Interviewed by John Haggerty

Read Siamak Vossoughi’s fiction piece, The Death Of Love Or The Life Of It

John: I hesitate to use this word, but there is often a sweetness in your work that is difficult to find elsewhere in literary fiction. I think writers often feel that if they’re not wrestling with huge tragedies, they are not doing serious work, but you manage profundity in these small moments of kindness and connection. How do you do that? And have you ever been tempted to throw in a zombie attack or an impalement, just to mix things up?

Siamak: Thank you for this question. I owe a lot to two writers who modeled a willingness to risk being seen as sentimental, J.D. Salinger and William Saroyan. Saroyan in particular was often dismissed as overly-sentimental to the point of being distant from the hard realities of life, when in truth, I think the exact opposite is true. I think that if a writer is sure of their relationship with life, that risk becomes much easier, and can even feel like hardly a risk at all. For myself, my relationship with life is such that I think life is the greatest thing ever. Inside of that relationship, there is all kinds of foolishness, absurdity, tragedy, and pain. I think that on some level, most people feel the same way. I like to create characters who wrestle with that paradox overtly. Usually, if I’m creating them well, there’s enough of an internal battle that a zombie attack might seem excessive. 🙂

In this story, Azadeh’s family does have a point. As a writer, I am painfully aware of the inexactitude of words, and the ability of something great, once named, to be reduced to the quotidian and the banal. How concerned should we, as writers, be about this? And is there any way to avoid these dangers?

I hear what you’re saying on this one, and I think there’s somewhat of a paradoxical answer to this one as well. ‘I love you’ spoken many times a day can have a flattening effect on the emotion, but what about the rhythm it creates over time?
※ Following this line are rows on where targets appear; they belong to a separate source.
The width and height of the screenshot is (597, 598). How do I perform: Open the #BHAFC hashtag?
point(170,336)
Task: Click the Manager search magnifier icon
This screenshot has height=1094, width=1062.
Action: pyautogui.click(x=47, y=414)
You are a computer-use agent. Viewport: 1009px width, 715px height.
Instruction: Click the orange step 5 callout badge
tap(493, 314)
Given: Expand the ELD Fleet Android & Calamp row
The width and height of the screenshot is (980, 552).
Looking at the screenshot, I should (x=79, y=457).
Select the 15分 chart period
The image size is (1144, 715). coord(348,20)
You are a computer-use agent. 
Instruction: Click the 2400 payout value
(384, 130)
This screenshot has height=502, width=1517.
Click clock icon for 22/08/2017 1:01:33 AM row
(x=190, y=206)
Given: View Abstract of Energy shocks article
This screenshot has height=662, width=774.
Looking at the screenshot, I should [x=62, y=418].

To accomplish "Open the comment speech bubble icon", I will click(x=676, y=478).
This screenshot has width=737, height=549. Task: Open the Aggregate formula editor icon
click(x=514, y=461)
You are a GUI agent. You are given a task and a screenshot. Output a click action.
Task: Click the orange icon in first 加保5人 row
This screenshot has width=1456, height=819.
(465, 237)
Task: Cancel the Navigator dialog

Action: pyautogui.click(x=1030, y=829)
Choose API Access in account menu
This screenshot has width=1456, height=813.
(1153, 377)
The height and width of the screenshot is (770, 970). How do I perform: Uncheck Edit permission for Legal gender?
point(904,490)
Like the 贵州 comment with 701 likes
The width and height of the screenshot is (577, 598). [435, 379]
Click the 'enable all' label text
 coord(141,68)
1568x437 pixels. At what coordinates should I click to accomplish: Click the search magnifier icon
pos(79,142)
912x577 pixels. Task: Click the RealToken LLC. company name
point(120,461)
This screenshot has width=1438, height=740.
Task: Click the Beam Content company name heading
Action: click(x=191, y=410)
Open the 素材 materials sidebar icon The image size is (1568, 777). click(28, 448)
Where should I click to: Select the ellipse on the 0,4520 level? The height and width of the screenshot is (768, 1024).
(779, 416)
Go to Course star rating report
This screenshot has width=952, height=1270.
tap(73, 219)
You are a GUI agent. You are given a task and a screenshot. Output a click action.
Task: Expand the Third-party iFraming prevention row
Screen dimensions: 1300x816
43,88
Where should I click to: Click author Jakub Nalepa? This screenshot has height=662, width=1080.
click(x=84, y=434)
I grew up in a household where we didn’t say ‘I love you,’ and there isn’t exactly a precise translation that rolls of the tongue as easily as in American English, but on the other hand, there is an expression in Farsi that is often used in parting that translates to ‘I sacrifice myself for you.’ What does it mean to use that as part of one’s everyday speech? My parents would say that it isn’t meant to be taken literally, that it is a custom, and of course customs bind people together as well. In terms of writers, I think certainly we should be wary of cliché, but at the same time, a fear of sounding cliché is still fear, and I know that for me personally, I don’t do my best writing from fear.

You were born in Iran but grew up in the west. I’m always interested in how this sort of international background informs writers’ work. What are some of the advantages and disadvantages of working from your position?

There’s a lot to say about this one. For one thing, I grew up reading (and therefore emulating) the work of writers who didn’t look like me. Who not only didn’t look like me, but whose stories sometimes felt very far from my home life. It took some years to figure out what I wanted to keep from that ‘apprenticeship’ and what I wanted to discard. In some ways, a lot of possibilities opened up as well, as I was able to see myself reflected in the work of other writers of color and immigrant writers whose work portrayed a struggle to live and breathe in an America that was not always eager to let them do so. At this point, in all honesty, the advantages greatly outweigh any disadvantages. Growing up in a place different from where you’re born teaches you to look, and it’s a good habit for a writer to cultivate.

If, as Pema Chodron says, death is inevitable but the time of death is unknown, what is the most important thing? What would Azadeh say?

Well, I think Azadeh would say love is the most important thing (hard for me to disagree). But when I think of her, I think she might also say that she is never going to die, which might be the real wisdom of childhood.